(Stored data entries)

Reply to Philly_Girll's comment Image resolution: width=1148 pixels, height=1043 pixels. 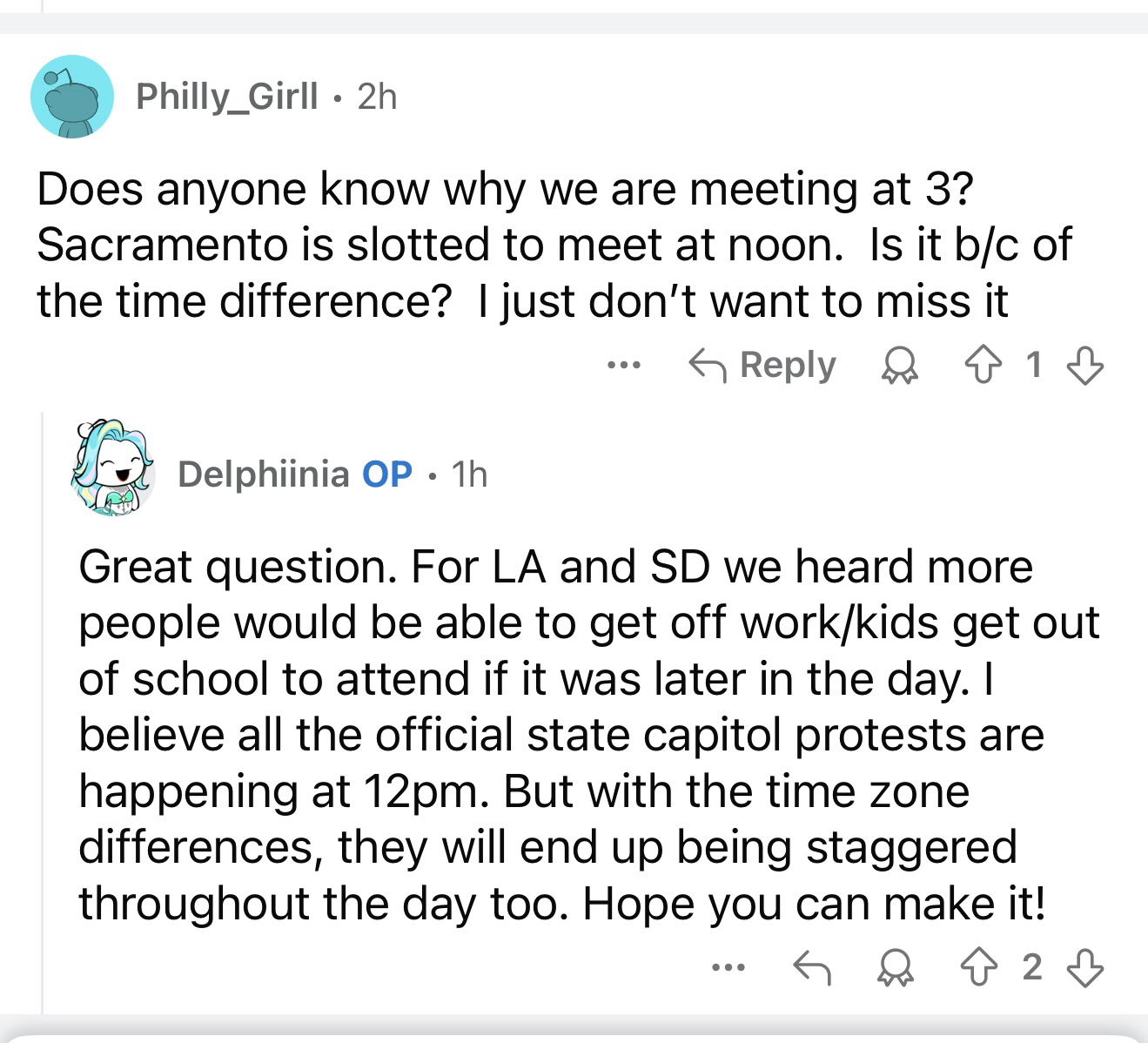coord(762,366)
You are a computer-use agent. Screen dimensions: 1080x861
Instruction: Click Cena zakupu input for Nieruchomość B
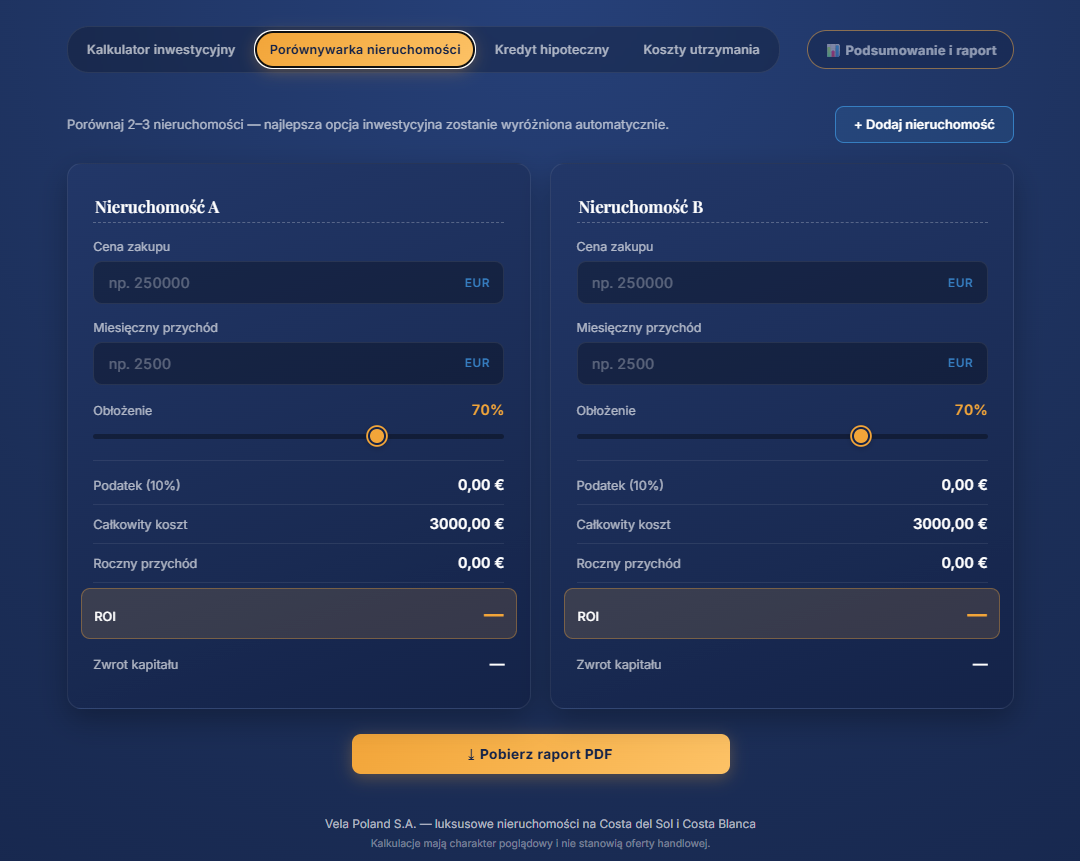pos(782,282)
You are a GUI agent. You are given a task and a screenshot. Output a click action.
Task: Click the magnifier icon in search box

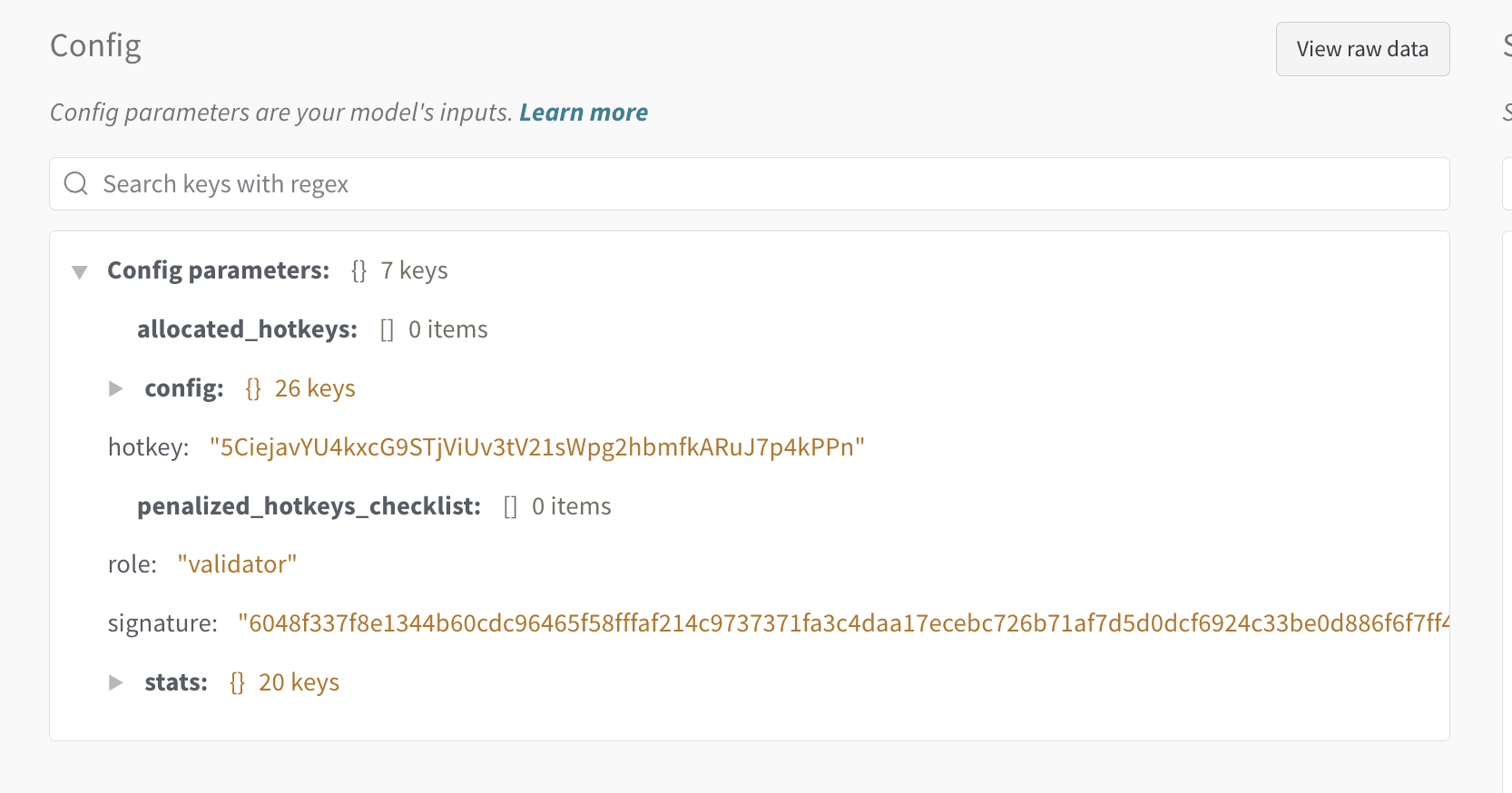coord(76,184)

**PROBLEM STATEMENT**
Write out, word for word, the line containing "You are a GUI" and each line after it to the end of the data, and nothing more. Drop the pictures.

**RESPONSE TO THE EXERCISE**
You are a GUI agent. You are given a task and a screenshot. Output a click action.
Task: Click the magnifier icon in search box

coord(76,184)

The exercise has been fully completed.